Por que esses dados são motivo para despertar atenção e justificar a elaboração do presente artigo? Pelo contexto em que essas ADIs foram propostas e julgadas.
Em junho de 2015, o Supremo Tribunal Federal, no recurso extraordinário adrede mencionado, reconheceu a repercussão geral da discussão a respeito da exigência de ITCMD em casos envolvendo conexão com o exterior. A questão ali posta objetivava dar uma resposta à seguinte pergunta: a ausência de norma geral em matéria tributária veiculada por Lei Complementar autoriza que os Estados e o Distrito Federal exerçam sua competência tributária para instituir o ITCMD nas hipóteses de bens localizados no exterior, bem como doador ou de cujus domiciliados ou residentes no exterior?
Pois bem, em março de 2021, o recurso foi julgado em seu mérito reconhecendo a necessidade da intercalar Lei Complementar dispondo sobre norma geral em matéria tributária para que Estados e Distrito Federal possam exercitar a competência outorgada no artigo 155, § 1º, III da Constituição Federal/1988.2 Ocasião em que foi fixada a seguinte tese:

“É vedado aos estados e ao Distrito Federal instituir o ITCMD nas hipóteses referidas no art. 155, § 1º, III, da Constituição Federal sem a intervenção da lei complementar exigida pelo referido dispositivo constitucional.”

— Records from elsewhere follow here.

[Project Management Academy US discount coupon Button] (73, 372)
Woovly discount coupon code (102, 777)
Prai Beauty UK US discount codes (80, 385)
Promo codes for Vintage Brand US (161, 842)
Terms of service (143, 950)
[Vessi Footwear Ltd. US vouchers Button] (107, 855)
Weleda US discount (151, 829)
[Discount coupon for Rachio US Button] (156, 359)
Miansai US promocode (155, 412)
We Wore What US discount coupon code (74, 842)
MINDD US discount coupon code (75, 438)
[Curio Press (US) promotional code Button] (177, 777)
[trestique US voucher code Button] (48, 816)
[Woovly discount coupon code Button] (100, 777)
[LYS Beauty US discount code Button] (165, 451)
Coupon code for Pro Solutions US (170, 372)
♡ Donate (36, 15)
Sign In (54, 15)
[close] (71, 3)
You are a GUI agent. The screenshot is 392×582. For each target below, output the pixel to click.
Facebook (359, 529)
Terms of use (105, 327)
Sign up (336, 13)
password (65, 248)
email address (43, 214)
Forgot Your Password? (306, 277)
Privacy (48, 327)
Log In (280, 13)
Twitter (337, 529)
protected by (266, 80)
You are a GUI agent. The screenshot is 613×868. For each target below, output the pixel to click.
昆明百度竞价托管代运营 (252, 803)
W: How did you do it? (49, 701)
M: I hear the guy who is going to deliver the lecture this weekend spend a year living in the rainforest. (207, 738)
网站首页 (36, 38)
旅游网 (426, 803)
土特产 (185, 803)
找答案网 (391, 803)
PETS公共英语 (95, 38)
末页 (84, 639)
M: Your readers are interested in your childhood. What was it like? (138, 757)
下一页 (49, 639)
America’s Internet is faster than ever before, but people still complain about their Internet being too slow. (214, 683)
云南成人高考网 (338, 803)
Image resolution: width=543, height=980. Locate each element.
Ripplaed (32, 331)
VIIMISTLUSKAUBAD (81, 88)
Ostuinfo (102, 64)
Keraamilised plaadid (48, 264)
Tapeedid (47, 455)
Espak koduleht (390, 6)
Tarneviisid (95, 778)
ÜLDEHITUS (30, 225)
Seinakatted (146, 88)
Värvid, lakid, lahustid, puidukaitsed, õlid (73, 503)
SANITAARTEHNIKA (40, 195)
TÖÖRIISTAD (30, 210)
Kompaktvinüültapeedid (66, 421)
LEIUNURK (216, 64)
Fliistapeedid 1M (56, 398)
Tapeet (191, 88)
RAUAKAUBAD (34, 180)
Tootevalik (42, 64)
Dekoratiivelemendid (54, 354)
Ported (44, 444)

Muito embora a mola propulsora do questionamento tenha sido o caso de um contribuinte sujeito à legislação do estado de São Paulo, a questão posta e solucionada pelo STF envolveu praticamente todos os estados da federação brasileira, já que a maioria deles tinham legislação específica instituindo a regra-matriz de incidência
tributária do ITCMD3 conexão exterior, mesmo diante da ausência de lei complementar tratando da matéria.4

Ao reconhecer a repercussão geral, o Supremo Tribunal Federal pretendeu julgar a questão posta em discussão para aplicar a decisão a todos os casos pendentes e futuros que tratassem da mesma questão. Isto porque, admitida a repercussão geral da matéria, o controle de constitucionalidade passa a ser objetivo, isto é, de uma específica questão, permitindo que o acórdão proferido pela Suprema Corte atinja todos os casos que tenham o mesmo objeto.
Afirmação essa que pode ser construída a partir da conjugação do quanto disposto nos artigos 1.030, I, “a”5 e 1.035, § 5º6 e 1.040, I, II e III7, todos do CPC/2015.
Tanto é que, nos julgamentos sob a sistemática da repercussão geral, 2 (duas) diferentes decisões são proferidas: uma de caráter geral, aplicável a todos os casos que envolvam aquela mesma questão, e outra, específica para o caso concreto, objeto do recurso que deu origem ao julgamento.
Por isso que, embora o Recurso Extraordinário 851.108 tenha sido originado de discussão do estado de São Paulo, a questão nele resolvida se aplica aos processos que tenham como objeto a legislação de ITCMD-conexão exterior de todos os demais estados.
Esse é o efeito próprio e buscado pelo sistema de precedentes: uma decisão proferida em recurso extraordinário, de caráter transubjetiva, que possa solucionar todos os casos que envolvam a mesma questão, garantindo, com isso, uniformidade, coerência e estabilidade8

No contexto do sistema de precedentes, uma vez proferida a decisão no Recurso Extraordinário 851.108, deveria restar coibida a exigência de ITCMD nas hipóteses do art. 155, § 1º, III, da Constituição Federal, assim como deveriam todos os Tribunais de Justiça aplicá-la aos casos que tratam do tema, conforme disposto nos artigos do CPC antes indicados. Enfim, a decisão no RE deveria encerrar qualquer discussão a respeito
do ITCMD-conexão com o exterior, afinal é para isso que se forma um precedente vinculante de efeito transubjetivo, não?
Contudo, o que se viu, foi a propositura, pela Procuradoria Geral da República, de 22 ADIs9 (isso mesmo leitor, 22!), tratando do mesmo tema, buscando em cada uma delas a declaração de inconstitucionalidade da lei editada por cada um dos estados e do Distrito Federal instituindo regra-matriz de incidência do ITCMD conexão com o exterior.
O curioso foi que o ajuizamento dessas ações se deu em momento posterior ao julgamento do recurso extraordinário – RE julgado em 01/03/2021 e ADIs propostas em 03/05/2021.
Parece pertinente pensar que a intenção com a propositura das referidas ADIs foi estancar a produção de efeitos dos dispositivos das leis estaduais e do Distrito Federal que consagrados inconstitucionais após a decisão no Recurso Extraordinário 851.108.
Especialmente pelo fato de que a oposição de embargos de declaração contra o acordão poderia retardar o cumprimento e a aplicação do precedente.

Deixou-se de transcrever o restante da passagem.